*Text section*
Petowanquad: Hunting Michigan Elk in 1844

By Colonel R.B. Marcy

In the autumn of 1844 I made a hunting excursion upon the peninsula of Michigan, in the vicinity of Saginaw Bay. That part of the country was then perfectly in a state of nature, and probably continues so to this day, as it is a cold, barren region, covered with heavy pine and tamarack trees, growing upon a miserable soil, illy adapted to the purpose of the agriculturist. ln this wild and lonely section there were at that time a good many elk, and I started out for the purpose of trying my skill in hunting the noble beast, which I had then never had the pleasure of seeing. I engaged for a guide an old Chippeway Indian named "Petowanquad" who had passed the greater portion of his life in hunting moose, elk, bears, and deer in that very locality, and was perfectly well acquainted with the haunts and habits of those animals.

*Task set*
1. Answer these questions about the elk-hunting account:
(a) In what season and year did the hunting excursion take place?
(b) Which two kinds of trees covered the region?
(c) What was the name of the guide?
2. Reproduce verbatim the passage of the elk-hunting account starting with "By Colonel R.B." and going on through "of those animals.".
Nothing here draws on the rows that come next.

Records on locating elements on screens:

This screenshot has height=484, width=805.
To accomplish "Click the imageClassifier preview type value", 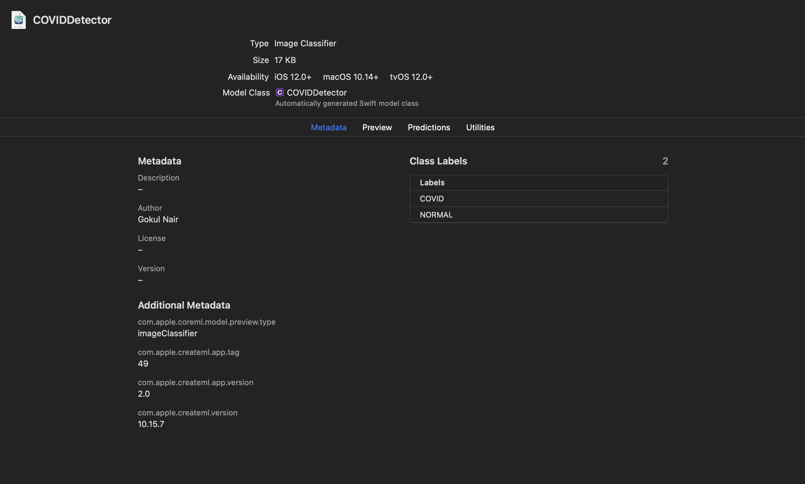I will click(x=167, y=333).
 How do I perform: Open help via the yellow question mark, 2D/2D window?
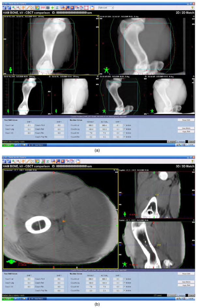click(193, 7)
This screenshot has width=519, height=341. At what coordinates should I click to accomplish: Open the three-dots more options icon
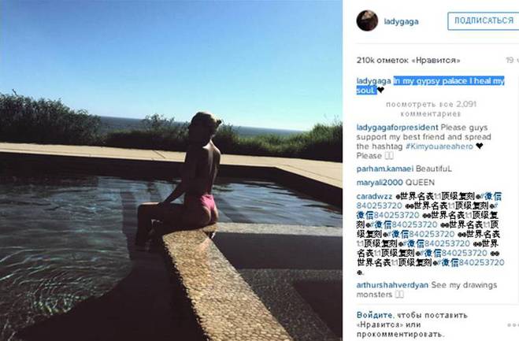[x=513, y=325]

*Answers to the exercise*
1.
(a) The autumn of 1844.
(b) Pine and tamarack.
(c) Petowanquad.

2.
By Colonel R.B. Marcy

In the autumn of 1844 I made a hunting excursion upon the peninsula of Michigan, in the vicinity of Saginaw Bay. That part of the country was then perfectly in a state of nature, and probably continues so to this day, as it is a cold, barren region, covered with heavy pine and tamarack trees, growing upon a miserable soil, illy adapted to the purpose of the agriculturist. ln this wild and lonely section there were at that time a good many elk, and I started out for the purpose of trying my skill in hunting the noble beast, which I had then never had the pleasure of seeing. I engaged for a guide an old Chippeway Indian named "Petowanquad" who had passed the greater portion of his life in hunting moose, elk, bears, and deer in that very locality, and was perfectly well acquainted with the haunts and habits of those animals.